Au cœur du jeune quartier branché de Jacques Bonsergent se trouve l’étonnante galerie Les Douches installée depuis 2006 dans d’anciens bains douches de la ville de Paris. Son pas de porte art déco affiche son histoire et invite le flâneur à découvrir sa transformation. On accède à la salle d’exposition par les vieux escaliers carrelés que devaient emprunter les baigneurs pour se rendre aux douches. Au bout de la rampe en inox s’ouvre un espace clair, composite et hors du commun. On y admire en ce moment les photographies américaines de l’Autrichien de naissance, Américain d’adoption Ernst Haas, membre de Magnum depuis 1949.

Cet illustre regardeur, expérimentateur de lumières et de couleurs est mis ici à l’honneur à travers des photographies tirées de ses archives personnelles, hors de tout travail de commande. New York est largement explorée. Mais on trouve aussi des images prises en Louisiane, dans le Colorado ou bien à Paris. Autant de lieux qu’Ernst Haas a vus et observés, retranscrivant leur poétique urbanité. Empreint de l’esthétique de reportage, il s’en détache pourtant pour proposer une vision libérée, audacieuse dans l’arrachement de son objet à la réalité. Plus qu’une étrange photo à la composition maîtrisée, on est face à des parcelles de ville dont l’abstraction nous transporte. Les « crushed cans » (cannettes de métal écrabouillées par une multitude de pas) rencontrées sur le crasseux trottoir new-yorkais deviennent des sculptures à l’allure envoûtante ; les détails de la chaussée prennent vie et filent en laissant la trace de leur forme colorée ; les affiches arrachées ont l’air d’œuvres d’art épiques et fulgurantes… Ernst Haas parvient à donner une existence pleine et entière à des bribes de ville, à des bouts du décor citadin et banal, au paysage le plus primaire en somme. Son œil à l’affût non pas du sujet mais de la matière, du mouvement et de la puissante alliance de la lumière avec la couleur, capte de réels tableaux vivants dans des lieux où l’agitation de la foule et le foisonnement d’informations lumineuses brouillent le regard.

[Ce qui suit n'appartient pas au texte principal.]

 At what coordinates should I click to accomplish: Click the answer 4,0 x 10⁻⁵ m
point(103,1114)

Ses photos de la ville qui travaillent la déformation de l’image grâce à sa réflexion dans des vitres ou miroirs sont aussi impressionnantes par leur puissance visuelle, d’une beauté délicate et d’une profondeur vertigineuse. Les avenues bondées du New York des années 1970 voient leur rectitude transformée et leurs hommes aux pas pressés démultipliés, l’auvent d’un magasin semble prendre feu tant son reflet capture la lumière qui l’éclaire, et le motel One a l’air irréel pris entre les rainures d’un store. Ses images tiennent du surréalisme et du rêve tout en conservant une empreinte de réel. Il s’approprie l’Amérique qu’il rencontre, celle de Wim Wenders, celle de Scorsese et celle Cassavetes. Une Amérique cinégénique, surréelle et magique. D’une poésie folle et déglinguée.

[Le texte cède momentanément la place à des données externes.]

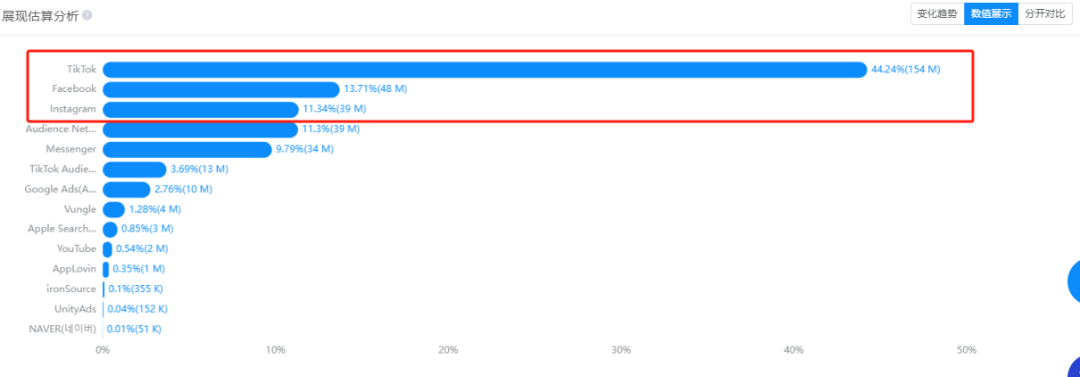Image resolution: width=1080 pixels, height=377 pixels.
Task: Select the YouTube bar
Action: pyautogui.click(x=107, y=249)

Pionnier de la couleur classique, celle du mythique Kodachrome, Ernst Haas a su témoigner de ce qu’il voyait, et donner une forme quasi picturale à son regard en s’affranchissant des normes esthétiques du photojournalisme. La petite trentaine de clichés réunis aux Douches expose simplement mais précisément l’œil chercheur et visionnaire du photographe. Ses images restent imprimées sur la rétine tant elles laissent voir une multitude d’imbrications. Et ce formidable parcours à travers ses flambantes images se termine majestueusement sur l’immensité de la Monument Valley, offerte au regard voyageur, l’invitant à se perdre dans la grandeur et la turpitude de ses méandres. Fin sublime s’il en est pour clôturer la (re)découverte d’une partie de l’œuvre riche et lumineuse de l’un des plus grands photographes des années 1980.